31  

А сам он встал, потянулся со стоном, вышел из кабинета-лаборатории в обширную, освещенную мутноватым из-за метели, но все равно ярким дневным светом гостиную.

Конечно, вся эта квартира была явно ему не по чину. Не у каждого члена правительства или секретаря Союза писателей была такая, а военные ниже комбригов и комдивов вообще сплошь жили по коммуналкам. Здесь же за распахнутыми дверями угадывались еще и другие комнаты, и полутемный коридор казался бесконечным, да, наконец, гулкое эхо шагов намекало на обширность и пустоту помещений.

Пять уютных комнат, просторная прихожая, большая кухня и при ней комнатка для прислуги.

Всего-то 120 метров жилой площади, если не меньше. Цивилизованному человеку в самый раз. Но здесь считается, что человеку лучше жить подобно муравью, непрерывно цепляясь плечами за себе подобных, круглые сутки слыша их голоса, наблюдая процессы жизнедеятельности, обоняя все мыслимые и немыслимые запахи. Коммунальная, от слова «коммунизм», жизнь.

Зато легко и просто надзирать каждому за каждым. И доносить «куда следует» быстрее, чем виновный успеет осознать опрометчивость своих слов или поступков.

Лихарев остановился у среднего окна гостиной. За двойными стеклами горизонтально летели струи снежинок, закручиваясь вихрями. Крыши домов напротив едва различались в белой мути.

Он долго любовался единственно неподвластным ему в этом мире – буйством стихии.

Красиво, черт возьми. Даже не поймешь, что лучше – шторм на море, огонь костра на лесной полянке или такая вот пурга посередине огромного города.

Казалось, снег будет идти и идти, не переставая, свиваться в тугие смерчи вдоль улиц и переулков, заваливать сугробами дворы, ложиться шапками на крыши, пригибая к земле деревья, пока не засыплет город до самых печных труб, а то и выше, словно где-нибудь в Гренландии…

Глава 9

Утром Шестаков проснулся не только без малейших признаков похмелья, но даже и без так называемой «адреналиновой тоски», когда после хорошего возлияния испытываешь неопределенное, но мучительное чувство вины неизвестно за что, пытаешься вспомнить, не сказал ли лишнего, не оскорбил ли кого, угнетенность и острое нежелание вновь возвращаться в омерзительно реальный мир, который не сулит ничего хорошего.

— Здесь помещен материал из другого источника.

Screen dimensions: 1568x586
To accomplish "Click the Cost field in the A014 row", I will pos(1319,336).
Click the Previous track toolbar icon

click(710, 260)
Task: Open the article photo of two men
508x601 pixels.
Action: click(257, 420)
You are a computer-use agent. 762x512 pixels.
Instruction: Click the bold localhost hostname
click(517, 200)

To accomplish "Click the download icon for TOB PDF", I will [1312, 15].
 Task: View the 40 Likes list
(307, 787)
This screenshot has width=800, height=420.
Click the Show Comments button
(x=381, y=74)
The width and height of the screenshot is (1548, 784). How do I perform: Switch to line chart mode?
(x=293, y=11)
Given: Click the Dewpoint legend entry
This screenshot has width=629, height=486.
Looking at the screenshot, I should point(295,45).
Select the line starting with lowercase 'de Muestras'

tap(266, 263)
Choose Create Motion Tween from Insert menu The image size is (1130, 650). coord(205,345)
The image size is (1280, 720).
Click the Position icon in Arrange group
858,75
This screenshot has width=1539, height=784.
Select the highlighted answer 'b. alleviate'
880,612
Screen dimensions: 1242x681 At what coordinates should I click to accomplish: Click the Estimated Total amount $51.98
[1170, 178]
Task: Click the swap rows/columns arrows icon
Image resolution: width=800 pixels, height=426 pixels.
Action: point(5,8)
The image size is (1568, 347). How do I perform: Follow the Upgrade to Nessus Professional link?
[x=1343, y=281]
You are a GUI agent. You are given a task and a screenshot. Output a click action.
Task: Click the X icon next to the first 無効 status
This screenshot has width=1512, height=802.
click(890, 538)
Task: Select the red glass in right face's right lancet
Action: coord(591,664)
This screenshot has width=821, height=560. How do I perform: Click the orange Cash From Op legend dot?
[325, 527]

Напротив, пробуждение было приятным.

Он лежал на застеленном свежим бельем диване, в комнате чудесно пахло смолистым деревом, потолок над головой и стены вокруг были из золотистых досок, без побелки и обоев, гладко выструганы фуганком, напротив – самодельные книжные полки до потолка и самодельный же письменный стол, на нем – пузатая медная керосиновая лампа с зеленовато-молочным стеклянным абажуром поверх длинного, чуть закопченного стекла.

Где-то за пределами поля зрения мерно и громко тикали часы. И по-прежнему завывал ветер за покрытым густым морозным узором окном. Так, что моментами казалось, будто весь дом вздрагивает от порывов ветра и ударов снеговых зарядов. А в комнате тепло, уютно, не хватает только запаха пирогов, чтобы вообразить себя ребенком в первый день рождественских каникул.

Шестаков скосил глаза и увидел рядом отвернувшуюся к стене, тихо посапывающую во сне жену. Длинные распущенные волосы рассыпаны по подушке. Вроде бы нормальная утренняя картина. Но отчего все вдруг стало вновь непонятно и даже жутковато?

Словно соскочила заслонка в памяти.

Что-то странное ночью все-таки случилось.

Как шли они с Власьевым от баньки через метель, проваливаясь в сугробы чуть не по колено, поддерживая друг друга и еще пытаясь о чем-то говорить, хоть ветер и снег забивал слова обратно в глотку, Шестаков помнил. И как довел его Николай Александрович до двери комнаты – тоже. А дальше он вроде полностью отключился? Когда пришла к нему Зоя? Или она уже лежала в постели? Она ему что-нибудь сказала?

Пустота в голове.

И вдруг…

Да нет, такого быть не могло, это ему лишь приснилось. Но отчего вдруг так отчетлив странный сон?

Он опустился на край разобранной постели. Разделся, лег. Был совершенно трезв, только никак не мог понять, где и почему вдруг оказался. Ведь он же в Лондоне? Откуда там такая обстановка? И за окном пурга. А только что ведь было лето? Ничего не понимаю.

Небольшая дверь посередине правой стены вдруг открылась. С горящей керосиновой лампой в руке вошла незнакомая женщина. От высокого желтого язычка пламени внутри пузатого стекла по стенам запрыгали ломкие черные тени. В ярком, хотя и колеблющемся свете лампы видно было, что женщина, пусть и не слишком молодая, довольно интересна.